Blog Post 2 - Preprocessing
Alex Berry, Jason Chan, Hyunjoon Lee
Brown University Data Science Initiative
DATA 2040: Deep Learning
March 1, 2020
Bengali.AI Handwritten Grapheme Classification Kaggle Competition
This is the first blog post by our team, Berry Bengali, participating in the Bengali AI Kaggle competition, whose link can be found here.
This project involves classifying handwritten characters of the Bengali alphabet, similar to classifying integers in the MNIST data set. In particular, the Bengali alphabet is broken down into three components for each grapheme, or character: 1) the root, 2) the vowel diacritic, 3) the consonant diacritic, where a diacritic is similar to an accent. The goal is the create a classification model that can classify each of these three components of a handwritten grapheme, and the final result is measured using the recall metrics, with double weight given to classification of the root.

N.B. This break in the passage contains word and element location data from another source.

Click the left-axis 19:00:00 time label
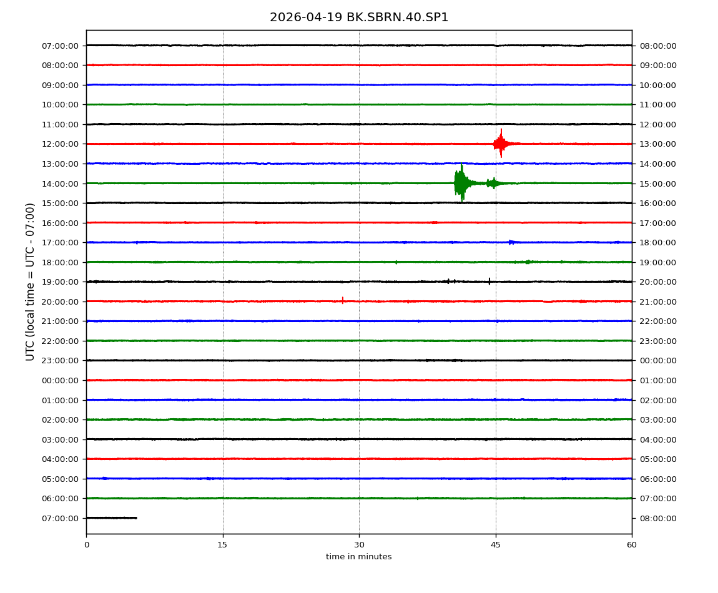The image size is (718, 593). click(61, 282)
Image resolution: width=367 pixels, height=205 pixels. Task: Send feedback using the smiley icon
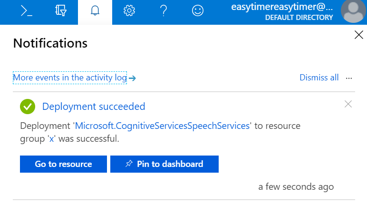[x=197, y=12]
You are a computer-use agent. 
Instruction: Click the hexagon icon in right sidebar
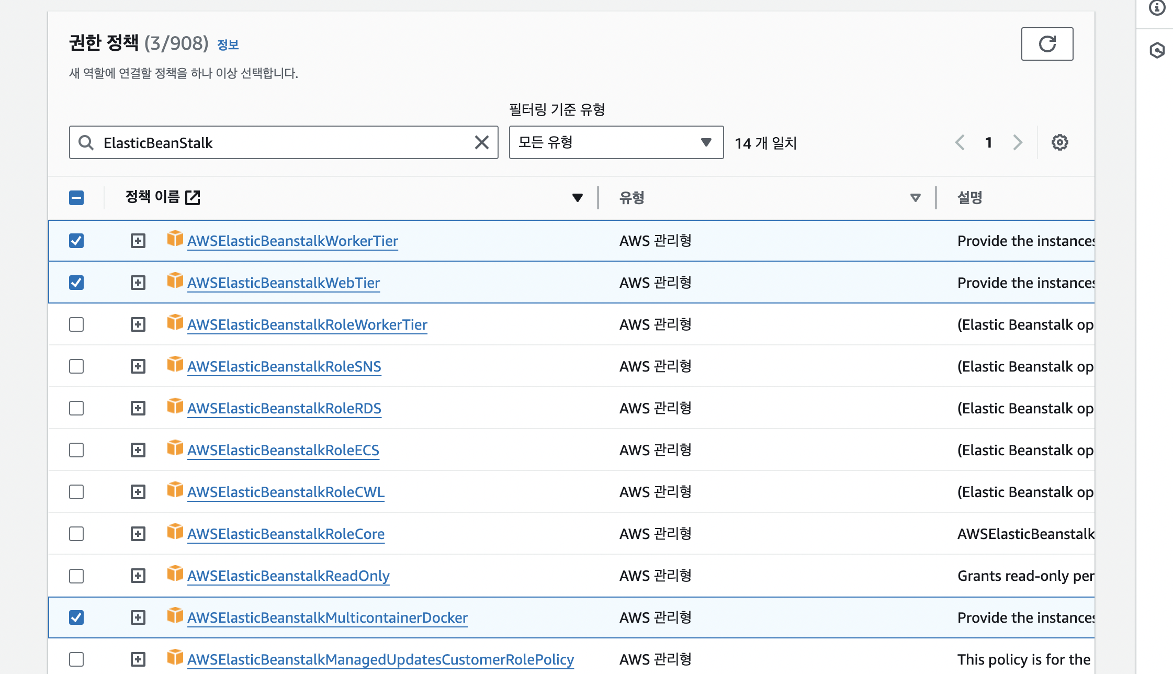[x=1157, y=50]
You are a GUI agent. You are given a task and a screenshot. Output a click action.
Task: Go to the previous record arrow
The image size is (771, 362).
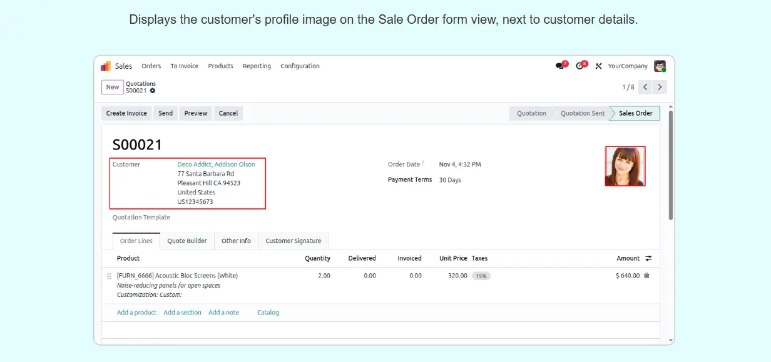click(x=645, y=87)
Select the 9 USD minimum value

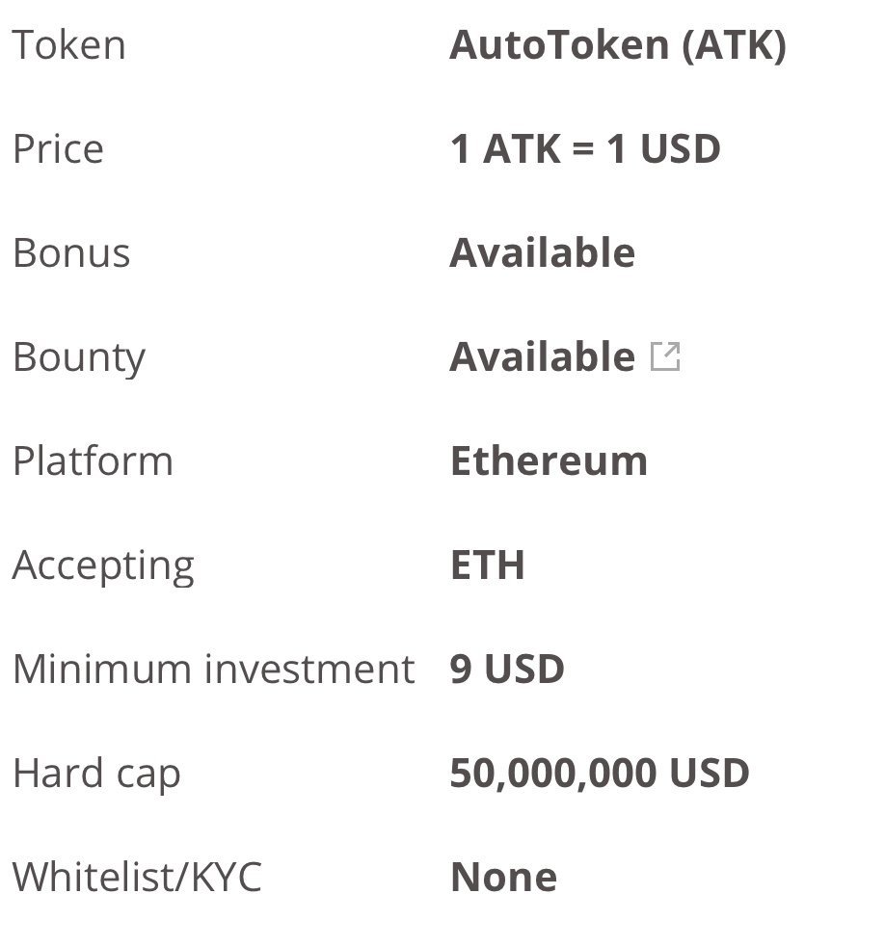pyautogui.click(x=507, y=670)
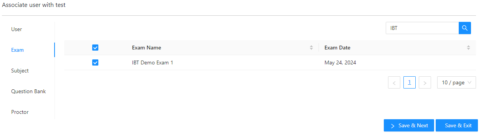Open the 10 / page dropdown
Screen dimensions: 481x138
point(456,83)
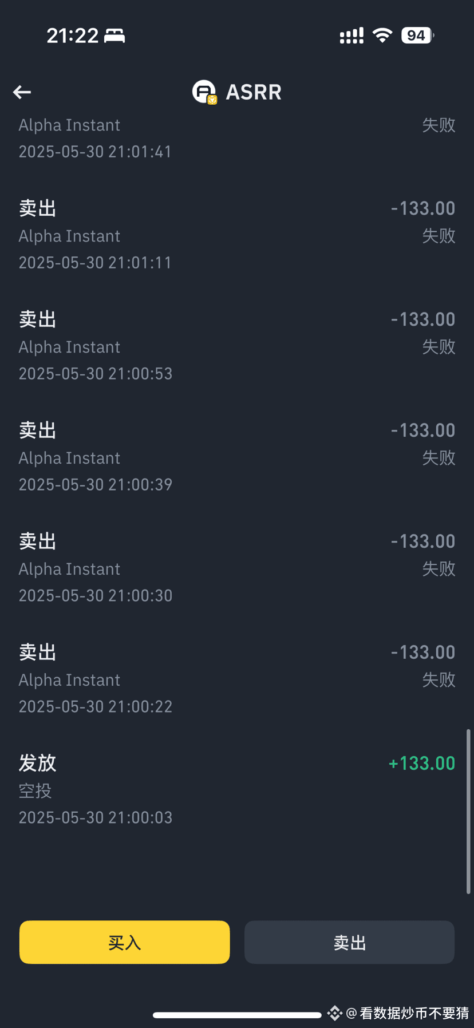
Task: Open the partial record dated 21:01:41
Action: (x=237, y=139)
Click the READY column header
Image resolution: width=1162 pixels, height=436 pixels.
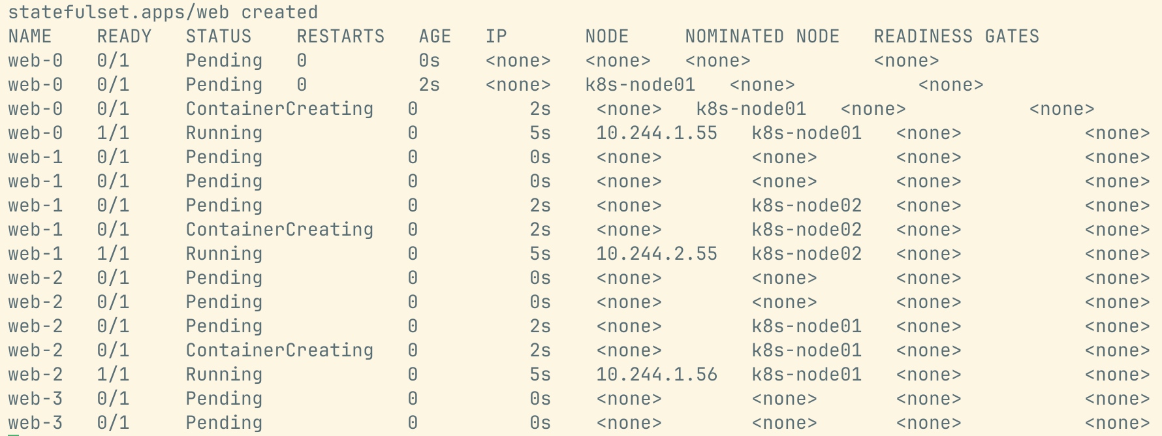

Since our last blog post, we have focused our efforts on taking the given data and applying various preprocessing methods to both improve the performance of our model and decrease its training time.
Preprocessing
Motivated by a desire for fine-tuned control over the input data’s size and quality, we made the decision to apply preprocessing “outside” of the rest of the model pipeline. Our methodologies included cropping, resizing, denoising, and thresholding.
1. Cropping
The first preprocessing method applied to the image data is cropping. Cropping was applied first because we believed it would be most appropriate to crop the images first and then to manipulate the pixels (denoising and thresholding) of the remaining bits of the images.
Cropping is used to segment and maintain the most salient region (elements in region that stand out and attract the viewer’s attention) of the image while cutting out the non-salient region. The position of the graphemes varies by image. Some graphemes are in the center, some are in top-left corner of the image. The size of the graphemes varies by image as well. Some graphemes fill the entire image, while some graphemes are slightly bigger than a dot. Our objective was to segment the graphemes and crop out the white space while maintaining as much information about the graphemes as possible.
We implemented the function below to crop our images.
def crop_surrounding_whitespace(image):
"""Remove surrounding empty space around an image.
This implemenation assumes that the surrounding empty space
around the image has the same colour as the top leftmost pixel.
:param image: PIL image
:rtype: PIL image (cropped)
"""
bg = Image.new(image.mode, image.size, image.getpixel((0,0)))
diff = ImageChops.difference(image, bg)
diff = ImageChops.add(diff, diff, 2, -50)
bbox = diff.getbbox()
return image.crop(bbox)
2. Resizing
After cropping, we resized the images so that every image has the same dimension. The images must be resized to the same dimension because each sample of CNN model’s input must be of the same size. We determined the dimension of our resized images based on the distribution of the cropped images. Below is the distribution of row dimension (number of pixels) of the cropped images.
Below is the distribution of column dimension (number of pixels) of the cropped images.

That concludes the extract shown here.